── Provided passage

It’s not uncommon for Presidents to embellish their accomplishments upon leaving office, but George W. Bush, who will exit the White House leaving the country in the worst shape since Herbert Hoover, has gone a step further, moving past exaggeration into outright lying.
Last month, trying to change the emerging historical consensus about a failed presidency, the White House published two lengthy reports, “Highlights of Accomplishments and Results of the Administration of George W. Bush,” and “100 Things Americans May Not Know About the Bush Administration Record.”
One of the surprising claims that stood out among the combined 90 pages of so-called accomplishments was the White House’s glowing assessment of Bush’s record on veterans’ issues. Bush claims he “provided unprecedented resources for veterans” over the past eight years and provided “the highest level of support for veterans in American history.”

────

**Problems and tasks**
(a) Return everything in the commentary on the Bush administration's reports from "It’s not uncommon" down to "into outright lying.".
(b) In the commentary on the Bush administration's reports, how many pages did the two White House reports total combined?
(c) Continue the commentary on the Bush administration's reports from where it stops.

── Supplied records

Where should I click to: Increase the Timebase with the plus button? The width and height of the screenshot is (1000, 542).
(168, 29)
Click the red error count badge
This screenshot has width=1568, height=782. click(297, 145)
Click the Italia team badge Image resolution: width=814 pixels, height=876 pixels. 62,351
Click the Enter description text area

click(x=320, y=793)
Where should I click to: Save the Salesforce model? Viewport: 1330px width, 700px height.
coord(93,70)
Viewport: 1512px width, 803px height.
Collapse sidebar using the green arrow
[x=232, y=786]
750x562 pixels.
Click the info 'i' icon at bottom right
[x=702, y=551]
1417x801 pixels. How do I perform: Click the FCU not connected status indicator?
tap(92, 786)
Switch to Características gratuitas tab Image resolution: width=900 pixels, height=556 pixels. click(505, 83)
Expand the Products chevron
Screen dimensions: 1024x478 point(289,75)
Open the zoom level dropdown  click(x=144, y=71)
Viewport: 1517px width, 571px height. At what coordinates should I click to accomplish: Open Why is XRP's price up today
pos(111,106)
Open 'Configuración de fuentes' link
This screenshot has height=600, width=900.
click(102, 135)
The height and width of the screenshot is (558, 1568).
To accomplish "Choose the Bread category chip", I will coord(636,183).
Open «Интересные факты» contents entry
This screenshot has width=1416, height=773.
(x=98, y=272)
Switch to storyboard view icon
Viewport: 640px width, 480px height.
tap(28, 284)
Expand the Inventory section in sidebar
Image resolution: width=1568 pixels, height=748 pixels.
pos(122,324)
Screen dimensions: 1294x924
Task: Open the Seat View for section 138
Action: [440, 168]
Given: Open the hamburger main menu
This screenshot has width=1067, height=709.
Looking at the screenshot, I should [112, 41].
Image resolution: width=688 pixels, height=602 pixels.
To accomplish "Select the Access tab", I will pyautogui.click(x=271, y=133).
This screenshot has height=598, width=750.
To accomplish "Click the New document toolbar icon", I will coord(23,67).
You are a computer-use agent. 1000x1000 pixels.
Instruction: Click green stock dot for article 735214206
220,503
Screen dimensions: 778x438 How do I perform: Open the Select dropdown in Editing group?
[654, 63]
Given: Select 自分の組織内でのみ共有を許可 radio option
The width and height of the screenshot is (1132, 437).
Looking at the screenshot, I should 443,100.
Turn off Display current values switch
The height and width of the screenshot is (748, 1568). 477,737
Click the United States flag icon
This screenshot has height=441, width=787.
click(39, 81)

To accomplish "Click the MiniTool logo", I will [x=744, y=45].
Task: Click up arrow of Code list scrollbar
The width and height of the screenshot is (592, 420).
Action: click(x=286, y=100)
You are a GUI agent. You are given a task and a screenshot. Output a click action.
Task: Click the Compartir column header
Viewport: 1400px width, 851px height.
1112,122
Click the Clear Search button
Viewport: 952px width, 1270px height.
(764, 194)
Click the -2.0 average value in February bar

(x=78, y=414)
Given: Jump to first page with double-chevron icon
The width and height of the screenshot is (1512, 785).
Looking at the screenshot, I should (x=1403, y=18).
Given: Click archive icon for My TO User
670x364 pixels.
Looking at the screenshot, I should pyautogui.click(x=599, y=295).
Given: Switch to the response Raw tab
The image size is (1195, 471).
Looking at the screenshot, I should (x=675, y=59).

────

**Answers**
(a)
It’s not uncommon for Presidents to embellish their accomplishments upon leaving office, but George W. Bush, who will exit the White House leaving the country in the worst shape since Herbert Hoover, has gone a step further, moving past exaggeration into outright lying.

(b) 90 pages

(c)
“The President also increased the benefits available to those who have served our Nation and transformed the veterans health care system to better serve those who have sacrificed for our freedom,” both reports claim, adding that he “instituted reforms for the care of wounded warriors . . . and dramatically expanded resources for mental health services.”
The White House made these claims in the face of what former Defense Secretary Donald Rumsfeld might have called a “known known” — that the treatment of veterans returning from deployments in Iraq and Afghanistan has been a national disgrace, highlighted most dramatically by the neglect and substandard care given wounded troops at Walter Reed and other military hospitals.
The budget increases that have occurred mostly were enacted over Bush’s opposition or related to the fact that injuries from the Iraq War far exceeded the administration’s rosy projections in early 2003. The Bush team especially underestimated how many cases of post-traumatic stress disorder to anticipate as well as the number of brain injuries, which have been endemic to the Iraq War where insurgents made effective use of “improvised explosive devices,” or IEDs.
Before Bush ordered the invasion of Iraq in March 2003, documents released by the Department of Veterans Affairs said it expected a maximum of 8,000 cases of post-traumatic stress disorder.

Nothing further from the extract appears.